For a quick start, we only search the max activation of the neurons in conv2 by running following command.
cd motif_contribution/script
bash run_search_maxact.sh 2 2 ../configs/interaction/hl_predictor.yaml
bash run_contribution.sh 2 2 ../configs/interaction/hl_predictor.yaml
You will obtain the final results in motif_contribution/results/hf_predictor_neuron_contribution.csv. Now you should have a general understanding of whether each neuron enhances or suppresses half-life.

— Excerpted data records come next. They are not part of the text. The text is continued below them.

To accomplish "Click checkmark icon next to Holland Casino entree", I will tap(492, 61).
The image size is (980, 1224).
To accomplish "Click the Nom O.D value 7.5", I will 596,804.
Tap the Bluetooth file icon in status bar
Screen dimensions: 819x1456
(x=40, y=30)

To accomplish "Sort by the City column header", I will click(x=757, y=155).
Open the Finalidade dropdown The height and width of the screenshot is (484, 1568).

Afterward, you can infer whether the contribution of each motif visualized by each neuron is positive or negative based on the previously interpretation results.

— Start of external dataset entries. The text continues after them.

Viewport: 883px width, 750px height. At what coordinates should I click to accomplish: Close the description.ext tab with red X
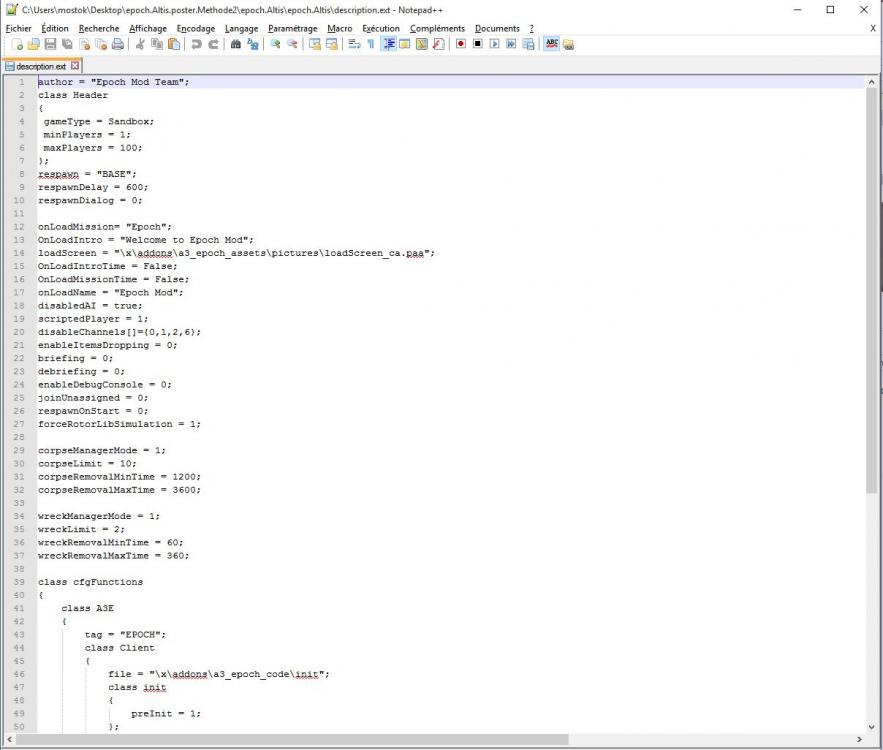tap(75, 66)
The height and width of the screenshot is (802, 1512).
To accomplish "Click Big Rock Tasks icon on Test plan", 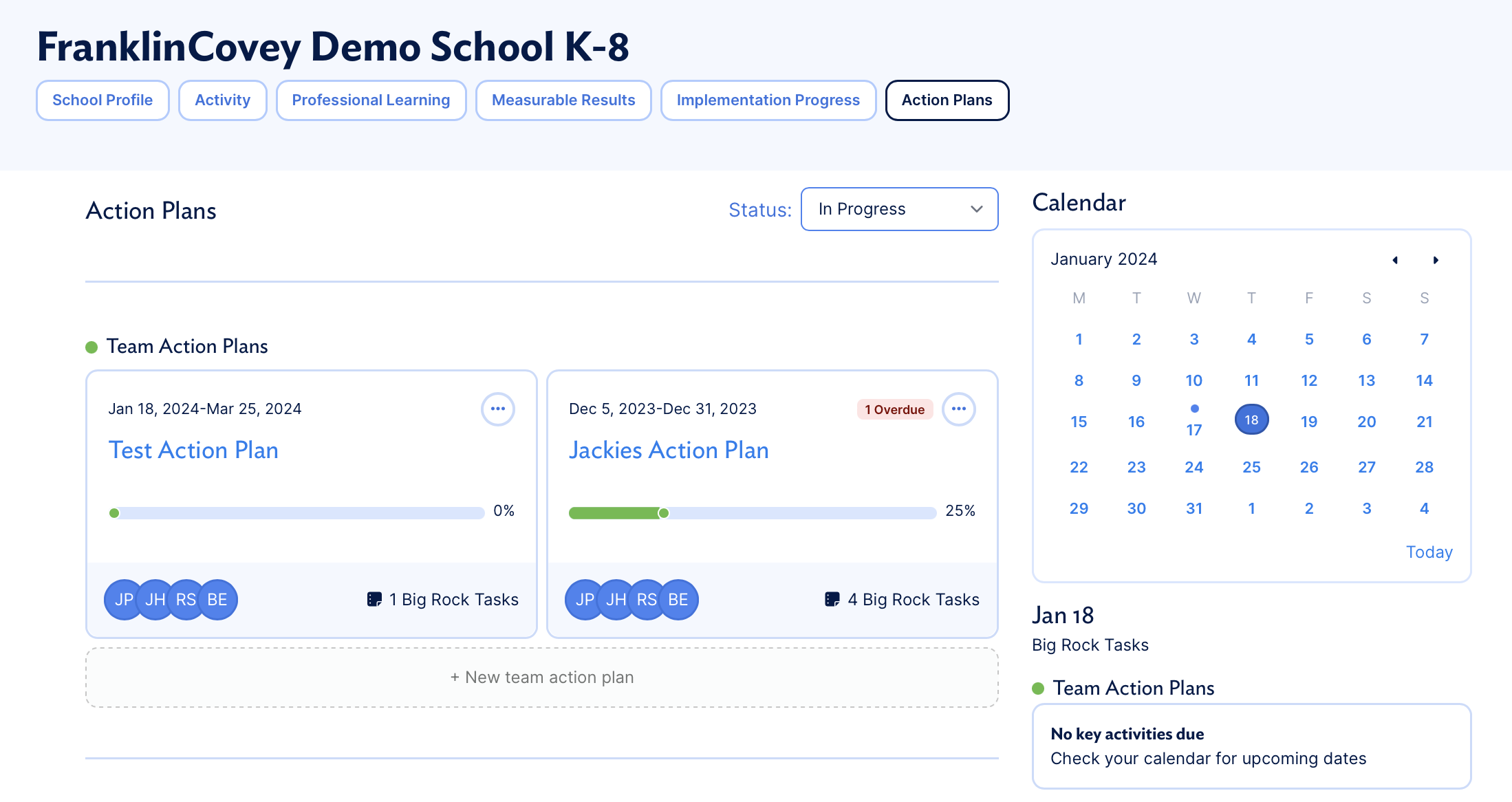I will [x=374, y=600].
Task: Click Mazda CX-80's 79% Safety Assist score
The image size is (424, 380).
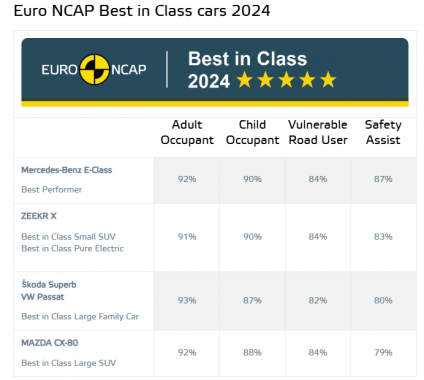Action: (383, 352)
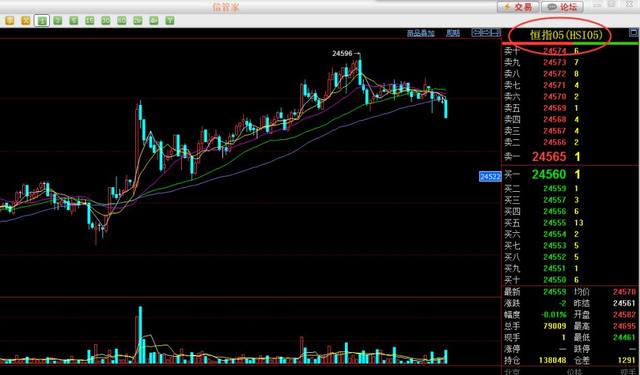Select the 15-minute period toolbar icon
Image resolution: width=640 pixels, height=375 pixels.
(x=90, y=20)
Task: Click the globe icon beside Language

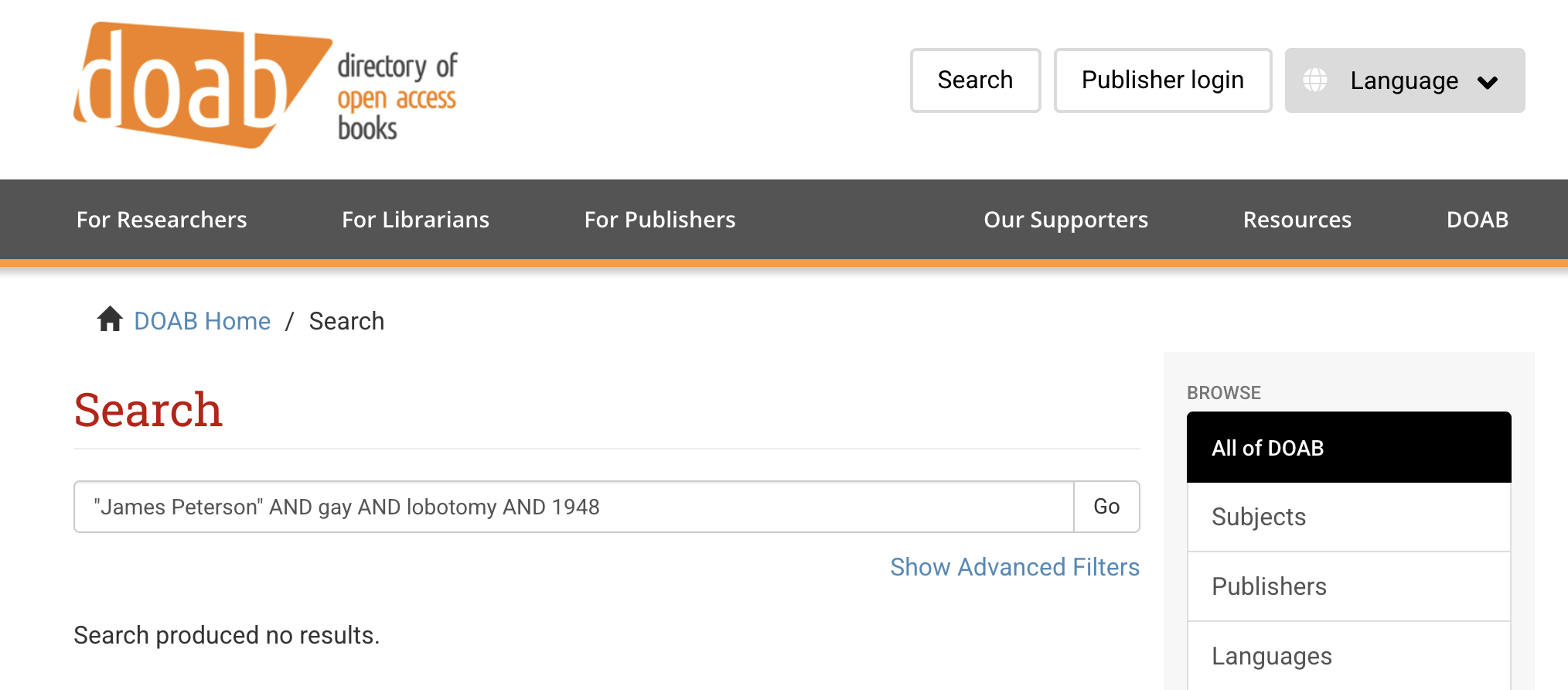Action: pyautogui.click(x=1315, y=80)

We applied motif mutagenesis to study the interactions between motifs. We consider two types of interactions: synergistic or antagonistic epistasis. We only consider motif pairs discovered by NeuronMotif, as these pairs are more likely to have interactions.
First, we will identify sequences in the dataset that contain the corresponding motif pairs. For simplicity, we will only consider Conv5.

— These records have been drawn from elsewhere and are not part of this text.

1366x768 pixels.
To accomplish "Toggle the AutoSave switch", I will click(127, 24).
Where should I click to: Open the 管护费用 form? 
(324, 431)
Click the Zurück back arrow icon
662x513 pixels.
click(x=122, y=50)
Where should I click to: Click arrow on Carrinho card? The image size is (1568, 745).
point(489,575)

cd motif_interaction/script
bash run_search_maxact.sh 5 5 ../configs/interaction/hl_predictor.yaml
bash run_fragment_location.sh 5 ../configs/interaction/hl_predictor.yaml
The output file can be found in motif_interaction/fragment_location/hl_predictor. Take conv5_neuron2_fragment_location.yaml for example.
Seq9510_0: 86
Seq9519_0: 702
Seq9588_0: 5373
Seq9751_0: 1139
Seq9776_0: 2582
Seq9832_0: 2111
Seq9913_0: 2007
Seq9978_0: 1018
Seq9510_0: 86 means that the sequence slice between the 86th and 157st nucleotides of the 9,510th sequence in the training set can activate conv5_neuron2. Because the receptive field of conv5 is 72, the length of the sequence slice is 72nt.
We assume that conv5_neuron2 has learned the combination of TGTANA and GGAC, and the sequence slices in conv5_neuron2_fragment_location.yaml are very likely to contain the corresponding motif combination. Then we filter the sequence slices containing the motif pair from conv5_neuron2_fragment_location.yaml and perform motif mutagenesis on these sequence. Finally we perform a Wilcoxon signed-rank test on their model predictions.
bash run_scr.sh 5 0 64 ../configs/interaction/hl_predictor.yaml
The results can be found in motif_interaction/results/scramble_res/hl_predicto.
-
Agarwal, Vikram, and David R. Kelley. "The genetic and biochemical determinants of mRNA degradation rates in mammals." Genome Biology 23.1 (2022): 245.
-
Wei, Zheng, et al. "NeuronMotif: Deciphering cis-regulatory codes by layer-wise demixing of deep neural networks." _Proceedings of the National Academy of Sciences_ 120.15 (2023): e2216698120.
-
Shrikumar, Avanti, et al. "Technical note on transcription factor motif discovery from importance scores (TF-MoDISco) version 0.5. 6.5." _arXiv preprint arXiv:1811.00416_ (2018).